The Commonwealth Court recently required the disclosure, pursuant to the RTK Law, of the identity of the members of a panel reviewing applications for permits to grow, process and dispense medical marijuana in Pennsylvania, in the matter of Penna. Dept. of Health v. McKelvey, Comm. Ct., No. 1372 C.D. 2017 (Sept. 27, 2018).
Procedural History:
The Office of Open Records (OOR) rejected the argument of the Pennsylvania Department of Health that the requested records could be withheld based on a regulation under 28 Pa. Code § 1141.35(c), which at the relevant time provided that the applicant of a permit may not obtain the names of persons reviewing the application for dispensing medical marijuana. That regulation has since been amended, but the amendment was not applicable to the instant decision. On appeal, a reporter for PennLive was granted his request that the Department of Health provide, within 30 days, information regarding the identity of the panel members reviewing the relevant applications.
Noteworthy Principles Announced in the Decision:
(1) Purpose of RTK Law:
In Pennsylvania Department of Health v. McKelvey, the court reiterated the purpose of the Right to Know Law as allowing citizens to “scrutinize government activity and increase transparency.” See Slip. op. at 5 (citing SWV Yankees LLC v. Wintermantel, 45 A. 3d 1029, 1034, 1050 (Pa. 2010) (stating that the RTKL is “remedial legislation designed to promote access to official government information in order to prohibit secrets, scrutinize the actions of public officials, and make public officials accountable for their actions.”) (citations omitted)).
(2) Exceptions to Presumption:
The court also recited the major exceptions to the presumption that records in possession of a state agency are public. See Section 305(a) of the RTKL, 65 P.S. § 67, 305(a). Those presumptions do not apply to information if: “(1) the record is exempt under Section 708 (of the RTKL); (2) the record is protected by a privilege; or (3) the record is exempt from disclosure under any other Federal or State Law or regulation . . . .” See Slip op. at 6.
The court explained that those exemptions from disclosure must be narrowly construed due to the remedial nature of the RTKL and an agency bears the burden of proving by a preponderance of the evidence that a record is exempt from disclosure under one of the enumerated exemptions.
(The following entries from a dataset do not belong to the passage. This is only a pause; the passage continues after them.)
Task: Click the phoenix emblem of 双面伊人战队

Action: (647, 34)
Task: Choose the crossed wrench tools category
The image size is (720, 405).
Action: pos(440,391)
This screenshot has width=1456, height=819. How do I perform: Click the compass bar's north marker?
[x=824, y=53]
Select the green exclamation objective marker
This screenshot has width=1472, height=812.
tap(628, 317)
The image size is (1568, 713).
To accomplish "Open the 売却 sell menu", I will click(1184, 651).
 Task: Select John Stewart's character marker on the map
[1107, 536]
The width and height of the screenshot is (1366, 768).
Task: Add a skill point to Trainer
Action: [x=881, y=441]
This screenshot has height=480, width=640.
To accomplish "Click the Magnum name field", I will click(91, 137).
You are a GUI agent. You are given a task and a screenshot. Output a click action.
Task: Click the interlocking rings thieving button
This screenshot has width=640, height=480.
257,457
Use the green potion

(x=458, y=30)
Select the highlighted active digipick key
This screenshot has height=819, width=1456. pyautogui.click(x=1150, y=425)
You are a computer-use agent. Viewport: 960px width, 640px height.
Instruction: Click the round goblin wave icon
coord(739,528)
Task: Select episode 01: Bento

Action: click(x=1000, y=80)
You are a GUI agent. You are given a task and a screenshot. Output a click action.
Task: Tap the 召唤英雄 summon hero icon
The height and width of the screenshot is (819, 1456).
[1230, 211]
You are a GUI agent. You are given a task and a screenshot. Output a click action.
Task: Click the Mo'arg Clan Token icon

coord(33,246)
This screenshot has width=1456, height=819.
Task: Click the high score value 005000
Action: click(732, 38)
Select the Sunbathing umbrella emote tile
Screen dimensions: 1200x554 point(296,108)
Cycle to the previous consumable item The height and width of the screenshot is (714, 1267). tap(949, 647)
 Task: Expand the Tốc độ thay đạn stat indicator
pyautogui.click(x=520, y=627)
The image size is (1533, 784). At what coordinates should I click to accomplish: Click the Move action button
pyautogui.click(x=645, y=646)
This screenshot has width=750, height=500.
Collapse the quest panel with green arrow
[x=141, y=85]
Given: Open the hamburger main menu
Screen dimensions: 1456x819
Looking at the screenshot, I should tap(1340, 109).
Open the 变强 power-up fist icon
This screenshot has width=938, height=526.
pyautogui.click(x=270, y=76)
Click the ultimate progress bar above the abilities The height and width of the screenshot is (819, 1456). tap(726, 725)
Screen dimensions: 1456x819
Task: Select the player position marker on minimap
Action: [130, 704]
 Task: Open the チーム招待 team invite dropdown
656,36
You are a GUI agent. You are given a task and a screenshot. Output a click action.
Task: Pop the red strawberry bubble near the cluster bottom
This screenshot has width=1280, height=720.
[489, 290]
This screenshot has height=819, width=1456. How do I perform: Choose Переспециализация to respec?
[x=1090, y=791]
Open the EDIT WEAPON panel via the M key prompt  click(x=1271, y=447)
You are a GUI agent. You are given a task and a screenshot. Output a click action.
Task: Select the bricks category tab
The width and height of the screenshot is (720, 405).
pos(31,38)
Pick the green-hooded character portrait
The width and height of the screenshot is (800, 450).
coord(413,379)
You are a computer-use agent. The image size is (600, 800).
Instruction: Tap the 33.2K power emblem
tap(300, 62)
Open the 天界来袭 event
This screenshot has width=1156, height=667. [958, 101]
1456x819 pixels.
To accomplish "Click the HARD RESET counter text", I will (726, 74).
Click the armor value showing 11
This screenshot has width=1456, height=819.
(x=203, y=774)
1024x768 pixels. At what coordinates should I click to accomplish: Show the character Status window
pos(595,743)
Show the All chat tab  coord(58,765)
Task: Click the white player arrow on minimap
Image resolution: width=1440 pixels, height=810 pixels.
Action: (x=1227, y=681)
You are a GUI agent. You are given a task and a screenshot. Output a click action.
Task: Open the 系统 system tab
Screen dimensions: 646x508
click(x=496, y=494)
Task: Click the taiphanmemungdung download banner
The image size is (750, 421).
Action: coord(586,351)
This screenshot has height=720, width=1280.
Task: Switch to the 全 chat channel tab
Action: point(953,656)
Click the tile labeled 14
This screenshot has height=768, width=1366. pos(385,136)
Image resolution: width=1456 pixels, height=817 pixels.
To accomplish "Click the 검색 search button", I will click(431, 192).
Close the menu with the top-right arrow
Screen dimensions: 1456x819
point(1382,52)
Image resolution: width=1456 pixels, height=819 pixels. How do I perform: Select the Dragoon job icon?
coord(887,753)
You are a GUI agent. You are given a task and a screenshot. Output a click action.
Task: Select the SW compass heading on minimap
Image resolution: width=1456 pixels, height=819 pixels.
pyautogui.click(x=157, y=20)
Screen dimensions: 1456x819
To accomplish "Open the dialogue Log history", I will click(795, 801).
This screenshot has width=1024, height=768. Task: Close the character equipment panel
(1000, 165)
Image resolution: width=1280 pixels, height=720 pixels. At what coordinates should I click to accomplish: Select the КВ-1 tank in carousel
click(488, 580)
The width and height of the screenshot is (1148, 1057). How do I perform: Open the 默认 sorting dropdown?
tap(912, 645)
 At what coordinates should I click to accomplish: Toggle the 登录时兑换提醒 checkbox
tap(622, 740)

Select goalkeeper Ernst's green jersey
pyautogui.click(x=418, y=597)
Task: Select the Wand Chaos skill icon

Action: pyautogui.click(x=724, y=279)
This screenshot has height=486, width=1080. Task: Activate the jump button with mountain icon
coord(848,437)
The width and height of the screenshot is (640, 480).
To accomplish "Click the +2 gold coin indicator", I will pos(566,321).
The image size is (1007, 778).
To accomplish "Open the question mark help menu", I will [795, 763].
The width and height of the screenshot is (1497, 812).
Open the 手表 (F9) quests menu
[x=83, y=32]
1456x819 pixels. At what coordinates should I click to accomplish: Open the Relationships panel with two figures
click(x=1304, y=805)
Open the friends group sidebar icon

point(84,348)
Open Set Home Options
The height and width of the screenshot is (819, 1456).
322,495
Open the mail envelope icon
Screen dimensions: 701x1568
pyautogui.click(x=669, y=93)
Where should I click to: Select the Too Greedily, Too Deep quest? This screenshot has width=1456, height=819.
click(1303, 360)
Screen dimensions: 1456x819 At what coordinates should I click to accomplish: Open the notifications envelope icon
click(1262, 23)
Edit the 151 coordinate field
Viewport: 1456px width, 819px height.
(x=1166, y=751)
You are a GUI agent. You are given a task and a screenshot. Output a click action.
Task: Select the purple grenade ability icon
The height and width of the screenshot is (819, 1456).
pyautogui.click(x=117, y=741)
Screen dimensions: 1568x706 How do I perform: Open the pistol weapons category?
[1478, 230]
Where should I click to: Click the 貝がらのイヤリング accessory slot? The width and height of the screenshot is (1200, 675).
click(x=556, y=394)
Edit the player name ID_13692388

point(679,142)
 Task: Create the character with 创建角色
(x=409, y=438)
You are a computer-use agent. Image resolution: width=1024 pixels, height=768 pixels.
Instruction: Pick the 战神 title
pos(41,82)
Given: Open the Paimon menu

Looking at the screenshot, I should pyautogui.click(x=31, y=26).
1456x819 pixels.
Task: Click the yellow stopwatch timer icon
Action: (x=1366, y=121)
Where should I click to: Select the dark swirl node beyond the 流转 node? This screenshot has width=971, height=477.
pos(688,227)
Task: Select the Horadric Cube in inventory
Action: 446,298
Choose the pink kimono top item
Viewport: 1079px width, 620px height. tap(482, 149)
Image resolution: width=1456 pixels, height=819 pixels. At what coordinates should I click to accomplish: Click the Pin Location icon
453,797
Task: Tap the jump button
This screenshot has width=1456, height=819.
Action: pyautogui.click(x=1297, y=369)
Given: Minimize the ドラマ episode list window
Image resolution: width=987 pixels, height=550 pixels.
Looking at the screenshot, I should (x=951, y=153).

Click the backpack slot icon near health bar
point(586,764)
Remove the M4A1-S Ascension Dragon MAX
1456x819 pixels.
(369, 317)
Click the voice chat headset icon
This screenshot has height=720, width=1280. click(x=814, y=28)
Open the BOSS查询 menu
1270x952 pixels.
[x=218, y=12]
The Department argued that under Section 708(b)(1)(ii) of the RTKL, 65 P.S. § 67.708(b)(1)(ii), its regulation at 28 Pa. Code § 1141.35(c) prohibits the disclosure of the names relating to persons reviewing applications.
Court’s Reasoning:
The court’s extensive reasoning included the acknowledgment that the Department failed to establish that the person requesting the information was an applicant, and that the plain language of the regulation the Department relied on does not restrict a non-applicant from obtaining the information. The court also explained that the interpretation of the Department was inconsistent with the plain language of the regulation, and was therefore rejected. See pages 8 and 9.
The court also described the elements of the “personal security” exception to disclosure and why it does not apply here. The personal security exemption from disclosure under the RTKL requires an agency to demonstrate: “(1) a reasonable likelihood of (2) substantial and demonstrable risk to a person’s security.” See page 10 (citing 65 P.S. § 67.708(b)(1)(ii) and Governor’s Office of Admin. v. Purcell, 35 A.3d 811, 820 (Pa. Cmwlth. 2011).
Conclusion:
The court concluded by reasoning that a mere affidavit stating that a disclosure “may” expose a person, such as the member of a review panel, to a “plethora” of issues is conjecture and “simply too speculative to justify the exemption under the personal security provision of the RTKL.”
Moreover, the court added that the standard to establish an exemption under that provision is that disclosure is “reasonably likely” to result in a substantial and demonstrable risk of physical harm to the personal security of the individual. See page 12. That such harm “may” result does not suffice.